Upload this sketch to the Arduino and open the Serial Monitor to view the voltage value. Do this agree with the multimeter readings?

We are now going to use analogRead() to read values from a light dependent resistor (LDR). Return to your circuit and replace the 10 kOhm resistor with a light dependent resistor and replace the 1 kOhm resistor with the 10 kOhm resistor as shown in the diagram below.


LDRs are semiconductor devices whose resistance decreases as light levels increase. Open the Serial Monitor and check how the voltage varies with different light levels (try covering the LDR with a finger or shining a torch from your smartphone on it).
The circuit you have created is effectively two resistors in series (the LDR in series with a 10 kOhm resistor). How would you calculate the instantaneous resistance of the LDR using Ohm's Law? Modify the sketch to output the instantaneous resistance of the LDR. In the dark the resistance of the LDR is nearly 1 MOhm (1 million ohms) whereas in light conditions the resistance of the LDR will be nearer 1 kOhm or less.

Finally, let's wire up an actuator. In this example we will use a LED to reflect the light levels measured by the LDR using Pulse Width Modulation (PWM).

As this circuit is a bit more complex, the design makes use of the power rails of the breadboard (which is a habit you should get into with your circuits). As well as the LED, an additional 220 Ohm resistor has been added in series with it. This limits the current through the LED and is normal practice. Wire up LED as shown below.

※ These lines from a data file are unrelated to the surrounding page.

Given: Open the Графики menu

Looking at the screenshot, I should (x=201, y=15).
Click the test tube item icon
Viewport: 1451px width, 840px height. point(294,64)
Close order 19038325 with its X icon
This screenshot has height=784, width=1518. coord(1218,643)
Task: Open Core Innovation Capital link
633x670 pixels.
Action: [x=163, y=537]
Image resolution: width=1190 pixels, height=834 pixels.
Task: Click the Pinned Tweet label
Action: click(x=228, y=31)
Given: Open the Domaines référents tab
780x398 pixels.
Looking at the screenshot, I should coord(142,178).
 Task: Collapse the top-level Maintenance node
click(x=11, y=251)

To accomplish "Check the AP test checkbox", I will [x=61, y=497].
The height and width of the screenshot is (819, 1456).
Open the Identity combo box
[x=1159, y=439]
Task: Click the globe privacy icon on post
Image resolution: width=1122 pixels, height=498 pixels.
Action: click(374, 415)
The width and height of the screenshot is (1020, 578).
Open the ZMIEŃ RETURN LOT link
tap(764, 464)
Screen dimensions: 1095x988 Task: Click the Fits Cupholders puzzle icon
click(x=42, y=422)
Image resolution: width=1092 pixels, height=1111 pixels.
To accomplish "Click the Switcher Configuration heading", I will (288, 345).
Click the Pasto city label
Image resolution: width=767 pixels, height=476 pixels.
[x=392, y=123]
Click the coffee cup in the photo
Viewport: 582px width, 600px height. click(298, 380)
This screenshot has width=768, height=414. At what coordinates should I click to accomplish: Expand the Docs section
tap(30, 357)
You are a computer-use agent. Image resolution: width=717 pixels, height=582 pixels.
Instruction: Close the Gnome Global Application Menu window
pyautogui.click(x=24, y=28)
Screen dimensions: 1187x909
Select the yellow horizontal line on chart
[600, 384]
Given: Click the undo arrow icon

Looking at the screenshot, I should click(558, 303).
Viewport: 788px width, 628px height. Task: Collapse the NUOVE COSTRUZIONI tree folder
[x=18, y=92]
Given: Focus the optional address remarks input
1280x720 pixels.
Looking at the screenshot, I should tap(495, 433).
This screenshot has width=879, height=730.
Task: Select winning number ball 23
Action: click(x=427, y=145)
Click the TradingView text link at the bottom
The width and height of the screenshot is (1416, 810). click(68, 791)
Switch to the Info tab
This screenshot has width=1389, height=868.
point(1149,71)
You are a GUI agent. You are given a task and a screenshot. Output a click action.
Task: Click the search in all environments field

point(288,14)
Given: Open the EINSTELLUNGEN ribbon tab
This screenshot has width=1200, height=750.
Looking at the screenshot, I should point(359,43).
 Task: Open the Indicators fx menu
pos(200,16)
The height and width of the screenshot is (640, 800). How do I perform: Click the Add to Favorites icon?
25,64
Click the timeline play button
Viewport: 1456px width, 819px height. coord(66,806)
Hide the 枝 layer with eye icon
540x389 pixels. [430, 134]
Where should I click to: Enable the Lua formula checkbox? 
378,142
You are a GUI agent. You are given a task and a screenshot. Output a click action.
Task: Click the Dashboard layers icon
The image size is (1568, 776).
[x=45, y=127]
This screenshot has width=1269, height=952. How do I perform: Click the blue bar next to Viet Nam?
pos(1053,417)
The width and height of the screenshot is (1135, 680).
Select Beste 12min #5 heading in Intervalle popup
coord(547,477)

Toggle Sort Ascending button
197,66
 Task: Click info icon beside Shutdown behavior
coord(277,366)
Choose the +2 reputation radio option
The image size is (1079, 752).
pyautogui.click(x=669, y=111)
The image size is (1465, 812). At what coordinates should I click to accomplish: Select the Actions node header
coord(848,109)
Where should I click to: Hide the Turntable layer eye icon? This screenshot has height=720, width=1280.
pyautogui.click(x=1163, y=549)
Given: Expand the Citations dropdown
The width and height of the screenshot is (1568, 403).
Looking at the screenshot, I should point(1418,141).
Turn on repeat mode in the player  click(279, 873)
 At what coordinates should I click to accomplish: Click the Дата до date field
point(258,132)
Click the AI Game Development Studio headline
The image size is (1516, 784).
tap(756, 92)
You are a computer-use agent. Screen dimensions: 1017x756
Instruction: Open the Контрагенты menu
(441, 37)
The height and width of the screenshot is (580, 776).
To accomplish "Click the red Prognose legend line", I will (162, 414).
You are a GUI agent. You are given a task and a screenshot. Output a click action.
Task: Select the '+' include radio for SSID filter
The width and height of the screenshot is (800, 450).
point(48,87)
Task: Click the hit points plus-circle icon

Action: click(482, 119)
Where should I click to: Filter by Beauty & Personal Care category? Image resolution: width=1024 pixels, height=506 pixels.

The LED is driven by the (digital) Pin 3, which is one of the pins that supports PWM.


In your sketch, immediately below the line #define analogPin A0 add the follwing line:

#define ledPin 3

In the loop() code, below the line Serial.println(voltage); add the following:

  int dutyCycle = 127;
  analogWrite(ledPin, dutyCycle);

The dutyCycle variable can take any value from 0 (always off) to 255 (always on) and determines the brightness of the LED. Experiment with different values for dutyCycle in your sketch. Your final task is to use the output of the LDR to programatically control the brightness of LED.